Jadi, tradisi saat buang air yang kumaksud adalah merenung.
Ya, merenung. Bagi
banyak orang, kakus adalah tempat ideal untuk mendapatkan gagasan tentang
banyak hal. Semakin lama kita buang air besar, semakin banyak gagasan yang kita
dapat, dan semakin lapang pula isi perut kita. Wah, benar-benar tradisi yang
cemerlang. Entah siapa yang memikirkannya sejak awal. Pastinya, dia adalah
seorang yang jenius. Mungkin seorang pujangga. Mungkin juga seorang filosof,
barangkali. Siapapun dia, kita harus banyak berterimakasih! Bayangkan bila kita
sampai melewatkan momen buang air tanpa merenung, berapa banyak karya yang
batal lahir lantaran harus membuang waktu sia-sia yang sebenarnya bisa
digunakan untuk mencipta sebuah karya. Bayangkan!
TOK! TOK! TOK!
“Woy, masih lama gak?
Gue kebelet nih!”
“Sabar, pake yang di
belakang aja sono. Masih pembukaan nih.”
“Anjrit, bukannya fokus
kerja. Malah fokus boker, lu!”
Halah, ganggu aja.
Justru kalo aku kerja sambil kebelet, malah situasi bisa jadi gak kondusif. Iya,
kan? Sampai mana tadi renungannya? Ah, jadi lupa . . .
Ngek,
ngek, ngek.
BRUUUSH!
Karena lupa lagi
merenung apa, aku jadi ingat kalau belum membuka tuas keran. Syukurlah, akhirnya
dia dibuka juga. Agak telat memang. Tapi biarlah. Toh hitung-hitung
mengantisipasi kemungkinan bunyi tembakan lanjutan yang barangkali tidak kalah
memalukan. Sambil memandang air yang mengucur deras, entah kenapa, aku mulai
terkenang akan masa laluku yang gemilang.
Dua puluhan tahun
silam, aku lahir di keluarga yang berkecukupan, dari pasangan ayah seorang pegawai
perusahaan swasta dengan pangkat lumayan dan ibu seorang guru yang pastinya
memerhatikan pendidikan.
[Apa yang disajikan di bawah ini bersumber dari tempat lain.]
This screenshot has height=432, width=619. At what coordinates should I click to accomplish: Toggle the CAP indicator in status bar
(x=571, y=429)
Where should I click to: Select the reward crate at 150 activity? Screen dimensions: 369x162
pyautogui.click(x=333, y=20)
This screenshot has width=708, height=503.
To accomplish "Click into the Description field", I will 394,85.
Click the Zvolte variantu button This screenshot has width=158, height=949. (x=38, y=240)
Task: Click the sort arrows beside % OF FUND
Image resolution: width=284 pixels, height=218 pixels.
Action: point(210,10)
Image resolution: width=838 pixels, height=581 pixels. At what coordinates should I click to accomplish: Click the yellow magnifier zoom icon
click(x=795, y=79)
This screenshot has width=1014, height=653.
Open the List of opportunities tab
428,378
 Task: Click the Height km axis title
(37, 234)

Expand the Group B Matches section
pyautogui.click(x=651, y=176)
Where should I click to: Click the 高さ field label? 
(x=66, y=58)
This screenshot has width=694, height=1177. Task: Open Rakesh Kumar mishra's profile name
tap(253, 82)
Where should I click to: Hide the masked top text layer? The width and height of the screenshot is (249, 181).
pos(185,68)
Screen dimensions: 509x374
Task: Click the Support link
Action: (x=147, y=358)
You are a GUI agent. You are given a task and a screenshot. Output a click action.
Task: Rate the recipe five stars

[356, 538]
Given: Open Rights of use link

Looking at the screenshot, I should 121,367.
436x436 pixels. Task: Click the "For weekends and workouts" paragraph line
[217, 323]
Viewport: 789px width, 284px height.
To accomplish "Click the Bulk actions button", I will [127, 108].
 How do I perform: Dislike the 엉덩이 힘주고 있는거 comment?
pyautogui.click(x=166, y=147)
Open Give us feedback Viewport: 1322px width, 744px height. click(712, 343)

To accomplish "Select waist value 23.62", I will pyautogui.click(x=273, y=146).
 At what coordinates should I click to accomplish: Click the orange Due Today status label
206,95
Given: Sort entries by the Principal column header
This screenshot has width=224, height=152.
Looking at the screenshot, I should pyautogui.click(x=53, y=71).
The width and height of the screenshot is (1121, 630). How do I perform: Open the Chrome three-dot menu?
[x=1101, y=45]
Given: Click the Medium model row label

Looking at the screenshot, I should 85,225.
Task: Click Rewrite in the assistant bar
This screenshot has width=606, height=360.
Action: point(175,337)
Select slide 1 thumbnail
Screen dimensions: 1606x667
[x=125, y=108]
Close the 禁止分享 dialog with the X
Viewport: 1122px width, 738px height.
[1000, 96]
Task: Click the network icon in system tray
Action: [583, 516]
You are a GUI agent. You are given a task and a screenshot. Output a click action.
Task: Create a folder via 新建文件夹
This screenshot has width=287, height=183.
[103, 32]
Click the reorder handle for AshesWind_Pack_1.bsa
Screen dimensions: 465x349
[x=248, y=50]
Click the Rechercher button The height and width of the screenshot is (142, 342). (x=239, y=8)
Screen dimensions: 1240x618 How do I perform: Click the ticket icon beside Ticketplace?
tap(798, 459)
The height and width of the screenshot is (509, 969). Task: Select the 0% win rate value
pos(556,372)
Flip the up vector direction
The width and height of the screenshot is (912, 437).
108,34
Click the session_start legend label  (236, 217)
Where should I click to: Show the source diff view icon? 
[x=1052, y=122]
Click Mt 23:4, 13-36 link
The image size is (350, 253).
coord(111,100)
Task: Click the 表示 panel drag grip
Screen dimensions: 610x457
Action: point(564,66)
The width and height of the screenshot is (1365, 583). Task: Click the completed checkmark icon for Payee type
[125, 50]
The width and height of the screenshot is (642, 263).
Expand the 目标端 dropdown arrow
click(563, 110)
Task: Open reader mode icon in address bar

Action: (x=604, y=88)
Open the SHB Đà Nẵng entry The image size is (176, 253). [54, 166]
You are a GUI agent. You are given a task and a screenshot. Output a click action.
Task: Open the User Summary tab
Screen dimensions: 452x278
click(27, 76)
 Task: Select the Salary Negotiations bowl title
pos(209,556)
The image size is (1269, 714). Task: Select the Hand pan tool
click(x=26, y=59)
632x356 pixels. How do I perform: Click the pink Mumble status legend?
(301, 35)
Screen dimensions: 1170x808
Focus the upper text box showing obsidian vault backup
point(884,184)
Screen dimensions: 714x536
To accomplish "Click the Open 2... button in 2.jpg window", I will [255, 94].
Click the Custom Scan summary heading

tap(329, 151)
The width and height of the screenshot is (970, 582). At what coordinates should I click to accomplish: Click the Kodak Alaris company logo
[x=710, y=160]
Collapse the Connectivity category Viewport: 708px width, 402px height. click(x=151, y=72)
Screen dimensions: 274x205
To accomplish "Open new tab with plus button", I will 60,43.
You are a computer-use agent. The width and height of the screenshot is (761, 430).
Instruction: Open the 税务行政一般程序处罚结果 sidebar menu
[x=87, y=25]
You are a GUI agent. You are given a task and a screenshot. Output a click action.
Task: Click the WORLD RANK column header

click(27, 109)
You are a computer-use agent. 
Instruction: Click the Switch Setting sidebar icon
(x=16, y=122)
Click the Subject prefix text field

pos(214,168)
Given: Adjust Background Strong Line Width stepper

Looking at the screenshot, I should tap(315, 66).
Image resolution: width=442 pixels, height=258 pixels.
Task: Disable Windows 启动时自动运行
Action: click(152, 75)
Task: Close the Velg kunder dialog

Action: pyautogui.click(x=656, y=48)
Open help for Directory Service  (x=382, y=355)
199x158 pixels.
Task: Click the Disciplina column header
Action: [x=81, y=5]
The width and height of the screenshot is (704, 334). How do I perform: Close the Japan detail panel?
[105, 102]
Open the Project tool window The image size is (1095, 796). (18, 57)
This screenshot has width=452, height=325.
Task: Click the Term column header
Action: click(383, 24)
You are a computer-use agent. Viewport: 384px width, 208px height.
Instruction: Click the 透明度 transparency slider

Sejak kecil aku dibiasakan untuk gemar membaca dan
akrab dengan buku-buku. Setiap pekan, pasti ada buku yang khatam dibaca. Mulai
dari cergam yang memiliki ilustrasi menyenangkan, novel dengan daya imajinasi
tak bertepi, hingga buku-buku sejarah, sosial, dan budaya yang kaya akan
wawasan. Tidak heran di masa wajib belajar 12 tahun, aku selalu diterima di
sekolah favorit dan menjadi bintang kelas di kota asalku. Setelah lulus dari
SMA, karier pendidikanku semakin cemerlang. Aku tembus ujian mandiri di
universitas nomor satu di negeri ini. Karena universitas tersebut berada jauh
dari kota asalku, aku terpaksa merantau dan membiasakan hidup seorang diri.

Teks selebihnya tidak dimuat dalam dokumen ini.